Los inhibidores de la topoisomerasa incluyen irinotecán (inhibidor de la topoisomerasa I) y etopósido (inhibidor de la topoisomerasa II). Estos agentes atrapan complejos de topoisomerasa-ADN, lo que provoca daños en el ADN durante la replicación.
Usos terapéuticos
La quimioterapia citotóxica se utiliza con fines curativos para neoplasias malignas hematológicas (leucemias, linfomas) y ciertos tumores sólidos (cáncer testicular, enfermedad trofoblástica gestacional). En muchos tumores sólidos avanzados, la quimioterapia proporciona beneficios paliativos, mejorando la supervivencia y la calidad de vida. La quimioterapia neoadyuvante se administra antes de la cirugía para reducir el tamaño del tumor, mientras que la quimioterapia adyuvante erradica la enfermedad micrometastásica después de la terapia local definitiva.
Efectos adversos
La mielosupresión es la toxicidad limitante de la dosis más común y causa neutropenia, anemia y trombocitopenia. La toxicidad gastrointestinal incluye náuseas, vómitos, mucositis y diarrea. La alopecia ocurre con muchos agentes. Las toxicidades específicas incluyen nefrotoxicidad por cisplatino y neuropatía periférica, cardiotoxicidad por doxorrubicina, fibrosis pulmonar por bleomicina y cistitis hemorrágica por ciclofosfamida.

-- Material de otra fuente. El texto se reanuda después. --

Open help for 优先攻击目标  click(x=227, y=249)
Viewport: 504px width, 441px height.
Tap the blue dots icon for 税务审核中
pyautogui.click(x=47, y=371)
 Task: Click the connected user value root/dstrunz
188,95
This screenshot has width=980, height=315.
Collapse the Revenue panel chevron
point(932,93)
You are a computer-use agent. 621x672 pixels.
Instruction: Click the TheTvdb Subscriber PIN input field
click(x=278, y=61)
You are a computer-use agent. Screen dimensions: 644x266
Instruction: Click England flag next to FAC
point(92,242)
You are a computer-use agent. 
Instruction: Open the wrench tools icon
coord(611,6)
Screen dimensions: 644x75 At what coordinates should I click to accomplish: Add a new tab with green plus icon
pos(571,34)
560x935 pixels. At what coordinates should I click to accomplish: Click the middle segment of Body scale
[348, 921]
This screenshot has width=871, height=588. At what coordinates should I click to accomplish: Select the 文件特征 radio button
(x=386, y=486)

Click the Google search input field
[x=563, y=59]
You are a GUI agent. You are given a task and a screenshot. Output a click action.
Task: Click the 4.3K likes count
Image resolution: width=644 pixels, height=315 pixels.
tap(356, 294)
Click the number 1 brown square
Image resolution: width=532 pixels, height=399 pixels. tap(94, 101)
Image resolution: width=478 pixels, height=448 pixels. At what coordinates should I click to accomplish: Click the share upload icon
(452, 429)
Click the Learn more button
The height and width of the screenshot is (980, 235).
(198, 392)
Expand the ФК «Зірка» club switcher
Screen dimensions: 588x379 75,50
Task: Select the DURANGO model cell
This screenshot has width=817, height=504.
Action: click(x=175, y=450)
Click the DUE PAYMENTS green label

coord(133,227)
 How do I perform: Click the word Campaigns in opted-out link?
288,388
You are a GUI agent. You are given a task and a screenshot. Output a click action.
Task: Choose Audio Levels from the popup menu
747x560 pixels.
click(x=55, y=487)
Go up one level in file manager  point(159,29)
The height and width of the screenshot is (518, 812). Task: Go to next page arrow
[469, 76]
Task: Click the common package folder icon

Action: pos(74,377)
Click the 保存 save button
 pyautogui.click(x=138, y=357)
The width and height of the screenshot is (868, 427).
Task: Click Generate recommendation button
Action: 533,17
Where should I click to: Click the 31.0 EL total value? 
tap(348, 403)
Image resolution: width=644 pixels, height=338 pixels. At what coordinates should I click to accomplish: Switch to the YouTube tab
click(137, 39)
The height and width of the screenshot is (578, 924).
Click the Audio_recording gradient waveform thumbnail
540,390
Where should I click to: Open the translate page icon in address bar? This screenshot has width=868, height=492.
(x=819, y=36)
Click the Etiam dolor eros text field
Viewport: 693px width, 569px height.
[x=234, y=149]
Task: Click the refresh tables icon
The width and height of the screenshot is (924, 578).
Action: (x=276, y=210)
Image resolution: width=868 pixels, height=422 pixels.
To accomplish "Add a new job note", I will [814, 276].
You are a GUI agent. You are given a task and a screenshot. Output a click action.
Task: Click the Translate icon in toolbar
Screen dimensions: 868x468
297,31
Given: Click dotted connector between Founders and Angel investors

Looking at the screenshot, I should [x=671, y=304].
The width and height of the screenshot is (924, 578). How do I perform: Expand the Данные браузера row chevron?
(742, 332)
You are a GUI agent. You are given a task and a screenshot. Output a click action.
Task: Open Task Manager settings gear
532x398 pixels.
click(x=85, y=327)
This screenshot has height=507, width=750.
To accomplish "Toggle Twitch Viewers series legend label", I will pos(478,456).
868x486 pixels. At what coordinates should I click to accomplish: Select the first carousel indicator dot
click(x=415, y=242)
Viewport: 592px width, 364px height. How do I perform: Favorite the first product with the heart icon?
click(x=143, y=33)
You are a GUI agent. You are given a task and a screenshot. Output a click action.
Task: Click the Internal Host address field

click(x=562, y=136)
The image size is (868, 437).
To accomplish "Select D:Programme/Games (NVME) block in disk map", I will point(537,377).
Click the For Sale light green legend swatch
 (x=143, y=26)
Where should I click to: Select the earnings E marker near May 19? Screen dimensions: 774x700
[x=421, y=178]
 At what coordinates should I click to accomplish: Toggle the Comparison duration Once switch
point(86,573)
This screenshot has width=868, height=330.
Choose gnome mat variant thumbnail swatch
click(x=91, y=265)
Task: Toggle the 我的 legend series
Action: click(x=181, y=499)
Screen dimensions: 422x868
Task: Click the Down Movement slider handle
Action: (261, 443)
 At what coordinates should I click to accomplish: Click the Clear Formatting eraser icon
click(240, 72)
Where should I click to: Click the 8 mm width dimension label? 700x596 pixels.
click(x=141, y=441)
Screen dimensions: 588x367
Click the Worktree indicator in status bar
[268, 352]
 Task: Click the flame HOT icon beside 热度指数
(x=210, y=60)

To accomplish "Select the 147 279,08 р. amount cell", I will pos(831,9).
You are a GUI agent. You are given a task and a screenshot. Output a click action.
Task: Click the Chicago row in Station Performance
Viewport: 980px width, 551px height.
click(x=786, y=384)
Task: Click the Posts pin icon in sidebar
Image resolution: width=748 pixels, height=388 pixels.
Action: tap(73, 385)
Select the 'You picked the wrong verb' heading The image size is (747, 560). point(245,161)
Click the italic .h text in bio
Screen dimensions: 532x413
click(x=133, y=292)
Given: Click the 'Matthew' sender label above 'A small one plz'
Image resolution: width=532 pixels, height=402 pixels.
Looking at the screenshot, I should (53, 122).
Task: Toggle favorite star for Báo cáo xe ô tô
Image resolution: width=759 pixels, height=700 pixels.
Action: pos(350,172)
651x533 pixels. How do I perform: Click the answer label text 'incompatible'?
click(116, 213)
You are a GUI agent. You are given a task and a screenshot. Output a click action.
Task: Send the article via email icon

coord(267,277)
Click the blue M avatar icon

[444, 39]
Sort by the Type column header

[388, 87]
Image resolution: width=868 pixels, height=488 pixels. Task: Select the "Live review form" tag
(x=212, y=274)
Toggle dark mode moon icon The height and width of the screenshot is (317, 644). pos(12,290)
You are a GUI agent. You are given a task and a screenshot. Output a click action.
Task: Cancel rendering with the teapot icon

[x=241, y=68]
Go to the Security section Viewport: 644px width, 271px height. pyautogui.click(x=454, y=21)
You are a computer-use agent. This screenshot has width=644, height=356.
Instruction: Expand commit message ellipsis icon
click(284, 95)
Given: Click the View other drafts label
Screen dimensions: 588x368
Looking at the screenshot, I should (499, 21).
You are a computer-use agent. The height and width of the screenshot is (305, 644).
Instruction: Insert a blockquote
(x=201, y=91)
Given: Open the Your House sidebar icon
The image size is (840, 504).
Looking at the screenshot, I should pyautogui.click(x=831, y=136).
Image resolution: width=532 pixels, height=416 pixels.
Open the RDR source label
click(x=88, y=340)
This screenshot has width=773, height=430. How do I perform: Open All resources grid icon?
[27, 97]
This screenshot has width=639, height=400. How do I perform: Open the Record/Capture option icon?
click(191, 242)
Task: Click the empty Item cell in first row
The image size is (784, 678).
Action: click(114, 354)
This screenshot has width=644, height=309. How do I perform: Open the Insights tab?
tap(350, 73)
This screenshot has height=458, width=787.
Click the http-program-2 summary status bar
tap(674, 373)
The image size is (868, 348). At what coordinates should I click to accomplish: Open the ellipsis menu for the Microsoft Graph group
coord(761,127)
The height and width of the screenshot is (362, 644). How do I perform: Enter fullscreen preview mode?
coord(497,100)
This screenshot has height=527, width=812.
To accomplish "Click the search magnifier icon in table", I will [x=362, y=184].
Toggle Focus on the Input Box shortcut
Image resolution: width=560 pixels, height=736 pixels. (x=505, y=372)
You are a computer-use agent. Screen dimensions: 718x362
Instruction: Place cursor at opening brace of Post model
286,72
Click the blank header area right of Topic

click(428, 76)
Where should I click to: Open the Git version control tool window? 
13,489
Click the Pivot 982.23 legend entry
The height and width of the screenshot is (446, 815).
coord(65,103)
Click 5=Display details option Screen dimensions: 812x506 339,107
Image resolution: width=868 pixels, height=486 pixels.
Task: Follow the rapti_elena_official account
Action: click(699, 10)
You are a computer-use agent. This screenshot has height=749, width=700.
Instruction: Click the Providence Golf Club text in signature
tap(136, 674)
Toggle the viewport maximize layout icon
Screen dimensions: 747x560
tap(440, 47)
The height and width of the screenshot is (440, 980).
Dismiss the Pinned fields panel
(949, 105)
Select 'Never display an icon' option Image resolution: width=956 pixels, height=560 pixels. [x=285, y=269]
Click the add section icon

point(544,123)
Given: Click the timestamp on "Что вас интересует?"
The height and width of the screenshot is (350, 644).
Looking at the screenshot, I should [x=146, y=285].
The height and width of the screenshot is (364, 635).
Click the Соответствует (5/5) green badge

Consideraciones clínicas clave
Se requieren ajustes de dosis según la función de los órganos, particularmente renal y hepática. El apoyo al factor de crecimiento (G-CSF) reduce el riesgo de neutropenia febril. La profilaxis antiemética es esencial, en particular con regímenes altamente emetógenos. Se debe discutir la preservación de la fertilidad antes de iniciar el tratamiento. Los supervivientes a largo plazo requieren seguimiento para detectar efectos tardíos, incluidas neoplasias malignas secundarias y disfunción orgánica.
Conclusión
La quimioterapia citotóxica sigue siendo un componente vital del tratamiento del cáncer, particularmente en regímenes combinados. A pesar de su toxicidad, estos agentes curan a muchos pacientes con cáncer diseminado y brindan beneficios significativos en una amplia gama de neoplasias malignas.